2. Nach diesen Grundsätzen ist das Vorbringen der Prozessbevollmächtigten des Antragstellers in den Schriftsätzen vom 24. Oktober 2017 und 8. November 2017 sowie in der mündlichen Verhandlung vom 25. Oktober 2017 und die Vorlage der entsprechenden Atteste und des polizeilichen Unterbringungsprotokolls geeignet, die begehrte Abänderung zu rechtfertigen, da sich die maßgebende Sachlage insoweit zugunsten des Antragstellers geändert hat.
Im Vergleich zum Entscheidungszeitpunkt über den Antrag nach § 80 Abs. 5 VwGO haben sich vorliegend demnach neue Tatsachen ergeben, welche eine Abänderung des gerichtlichen Beschlusses im Eilverfahren notwendig machen.

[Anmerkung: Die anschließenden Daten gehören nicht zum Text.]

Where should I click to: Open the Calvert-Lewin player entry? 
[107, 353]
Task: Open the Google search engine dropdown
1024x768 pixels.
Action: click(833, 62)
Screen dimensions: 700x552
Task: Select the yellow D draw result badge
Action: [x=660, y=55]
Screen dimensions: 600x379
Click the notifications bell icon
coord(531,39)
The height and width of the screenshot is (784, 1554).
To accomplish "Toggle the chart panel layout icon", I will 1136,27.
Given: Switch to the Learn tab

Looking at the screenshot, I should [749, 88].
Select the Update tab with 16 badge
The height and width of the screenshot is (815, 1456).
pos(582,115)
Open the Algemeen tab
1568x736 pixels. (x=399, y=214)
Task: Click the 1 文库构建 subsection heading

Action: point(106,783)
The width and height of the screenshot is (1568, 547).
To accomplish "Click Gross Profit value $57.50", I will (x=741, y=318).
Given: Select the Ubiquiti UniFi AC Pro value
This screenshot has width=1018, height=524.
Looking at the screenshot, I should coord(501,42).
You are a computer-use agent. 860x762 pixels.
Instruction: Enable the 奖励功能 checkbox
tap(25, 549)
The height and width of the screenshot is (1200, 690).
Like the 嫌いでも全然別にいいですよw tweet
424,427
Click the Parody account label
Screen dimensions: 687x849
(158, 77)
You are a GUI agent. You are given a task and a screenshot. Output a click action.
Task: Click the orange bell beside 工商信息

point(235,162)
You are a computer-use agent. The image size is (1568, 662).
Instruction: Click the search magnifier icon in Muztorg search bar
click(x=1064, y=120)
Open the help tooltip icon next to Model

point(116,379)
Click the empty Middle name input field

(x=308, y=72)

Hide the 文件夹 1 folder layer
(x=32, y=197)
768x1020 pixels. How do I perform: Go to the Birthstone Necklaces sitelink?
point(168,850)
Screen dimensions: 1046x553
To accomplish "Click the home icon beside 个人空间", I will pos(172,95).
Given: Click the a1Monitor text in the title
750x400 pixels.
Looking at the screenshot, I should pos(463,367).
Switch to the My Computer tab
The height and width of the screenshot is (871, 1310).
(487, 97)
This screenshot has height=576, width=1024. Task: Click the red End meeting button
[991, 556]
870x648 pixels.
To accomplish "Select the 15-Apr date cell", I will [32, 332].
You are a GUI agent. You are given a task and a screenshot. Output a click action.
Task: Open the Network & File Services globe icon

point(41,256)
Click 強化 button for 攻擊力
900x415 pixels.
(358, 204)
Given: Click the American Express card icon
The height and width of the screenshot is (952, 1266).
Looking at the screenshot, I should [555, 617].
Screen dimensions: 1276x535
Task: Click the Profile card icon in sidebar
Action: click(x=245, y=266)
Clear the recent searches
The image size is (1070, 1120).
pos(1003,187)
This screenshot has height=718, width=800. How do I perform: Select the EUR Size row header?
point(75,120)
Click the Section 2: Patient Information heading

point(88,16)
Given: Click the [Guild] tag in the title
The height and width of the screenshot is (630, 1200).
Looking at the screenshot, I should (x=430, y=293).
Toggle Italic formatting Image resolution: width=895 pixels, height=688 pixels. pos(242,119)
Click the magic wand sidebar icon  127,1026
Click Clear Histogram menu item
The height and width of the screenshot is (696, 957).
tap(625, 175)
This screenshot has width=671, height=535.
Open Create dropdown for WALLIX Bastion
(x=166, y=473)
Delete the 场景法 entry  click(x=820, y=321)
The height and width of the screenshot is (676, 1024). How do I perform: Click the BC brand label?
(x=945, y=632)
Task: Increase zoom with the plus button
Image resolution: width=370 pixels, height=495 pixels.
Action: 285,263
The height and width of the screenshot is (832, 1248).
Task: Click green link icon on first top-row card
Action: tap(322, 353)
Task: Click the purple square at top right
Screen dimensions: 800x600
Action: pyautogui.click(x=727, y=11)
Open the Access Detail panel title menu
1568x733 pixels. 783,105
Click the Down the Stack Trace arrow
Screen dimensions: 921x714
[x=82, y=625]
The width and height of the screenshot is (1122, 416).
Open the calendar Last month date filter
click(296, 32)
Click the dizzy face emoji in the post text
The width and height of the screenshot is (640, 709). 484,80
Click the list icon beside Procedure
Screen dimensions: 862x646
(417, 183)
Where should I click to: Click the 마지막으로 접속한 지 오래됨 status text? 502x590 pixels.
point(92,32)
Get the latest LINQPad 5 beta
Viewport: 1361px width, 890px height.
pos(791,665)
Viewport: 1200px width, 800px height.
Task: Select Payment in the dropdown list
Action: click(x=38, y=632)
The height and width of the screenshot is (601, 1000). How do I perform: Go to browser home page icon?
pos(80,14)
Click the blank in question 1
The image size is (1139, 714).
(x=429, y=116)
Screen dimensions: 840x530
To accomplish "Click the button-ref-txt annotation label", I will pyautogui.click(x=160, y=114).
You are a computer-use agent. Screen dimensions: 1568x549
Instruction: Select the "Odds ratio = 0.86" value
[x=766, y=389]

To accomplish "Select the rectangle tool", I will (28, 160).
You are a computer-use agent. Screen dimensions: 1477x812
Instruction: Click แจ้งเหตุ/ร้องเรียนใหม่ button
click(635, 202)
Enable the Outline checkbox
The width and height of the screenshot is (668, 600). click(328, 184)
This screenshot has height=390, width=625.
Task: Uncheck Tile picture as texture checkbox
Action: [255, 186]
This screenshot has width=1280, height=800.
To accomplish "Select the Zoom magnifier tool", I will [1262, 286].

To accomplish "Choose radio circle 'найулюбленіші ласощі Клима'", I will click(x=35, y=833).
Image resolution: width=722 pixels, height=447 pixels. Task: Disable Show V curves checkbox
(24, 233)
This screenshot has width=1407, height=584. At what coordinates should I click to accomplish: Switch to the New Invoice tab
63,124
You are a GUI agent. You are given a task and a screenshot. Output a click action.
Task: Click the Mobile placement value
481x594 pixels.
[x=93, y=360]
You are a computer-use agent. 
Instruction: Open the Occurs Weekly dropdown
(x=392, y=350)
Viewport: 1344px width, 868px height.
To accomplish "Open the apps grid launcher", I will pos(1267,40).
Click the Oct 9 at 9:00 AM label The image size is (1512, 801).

Angesichts der möglicherweise bestehenden schweren psychischen Erkrankung des Antragstellers steht zumindest ein Abschiebungsverbot im Sinne des § 60 Abs. 7 Satz 1 AufenthG im Raum.
Zwar wurde von Seiten des Antragstellers bislang kein den Anforderungen der Rechtsprechung (vgl. BVerwG U.v. 11.9.2007 – 10 C 17/07 – juris Rn. 15; VG München U.v. 13.4.2017 – M 4 K 16.31543 -, juris Rn. 20 ff) entsprechendes Attest über seine psychische Erkrankung vorgelegt. Dies scheint aber angesichts des erst kürzlich stattgefundenen Suizidversuchs (am 17. Oktober 2017) zumindest nachvollziehbar.
Im vorliegenden Verfahren des § 80 Abs. 7 VwGO reicht daher aufgrund der besonderen Umstände des Einzelfalls der nachweislich stattgefundene Suizidversuch am 17. Oktober 2017 mit der entsprechenden Einschätzung des Polizeibeamten, dass eine konkrete Selbstgefährdung beziehungsweise Suizidgefahr vorgelegen habe, welche zur Unterbringung des Antragstellers nach Art. 1 Abs. 1, Art. 10 Abs. 2 UnterbrG geführt hat, sowie der Nachweis, dass sich der Antragsteller danach in ärztliche Behandlung begeben hat, um im maßgeblichen Zeitpunkt der gerichtlichen Entscheidung (§ 77 Abs. 1 AsylG) von ernstlichen Zweifeln an der Entscheidung des Bundesamtes auszugehen (§ 36 Abs. 4 AsylG).
Zwar wurden während des Asylverfahrens keine gesundheitlichen Belange beziehungsweise psychischen Probleme vorgetragen, es scheint aber im vorliegenden Fall zumindest nicht ausgeschlossen, dass sich diese angesichts einer konkret drohenden Rückkehr des Antragstellers in sein Heimatland erstmalig oder verstärkt manifestiert haben.
Ob hinsichtlich des Vorliegens von Abschiebeverboten nach § 60 Abs. 5 und Abs. 7 Satz 1 AufenthG auch der Maßstab der ernstlichen Zweifel des § 36 Abs. 4 AsylG anzulegen ist oder ob von dem allgemeine Prüfungsmaßstab des § 80 Abs. 5 VwGO mit entsprechender Interessenabwägung auszugehen ist kann vorliegend demnach offen bleiben (vgl. Hoffmann, Ausländerrecht, 2. Auflage 2016, § 36 AsylG Rn. 38).
Im Hauptsacheverfahren wird zur Frage des Vorliegens der vorgetragenen Erkrankung jedoch von Seiten des Antragstellers ein den Anforderungen der Rechtsprechung entsprechend qualifiziertes Attest (vgl. BVerwG U.v. 11.9.2007 – 10 C 17/07 – juris Rn. 15; VG München U.v. 13.4.2017 – M 4 K 16.31543 – juris Rn. 20 ff) nachzureichen sein.
Dem Antrag war daher mit der Kostenfolge des § 154 Abs. 1 VwGO stattzugeben. Das Verfahren ist gerichtskostenfrei, § 83 b AsylG.
Dieser Beschluss ist unanfechtbar, § 80 AsylG.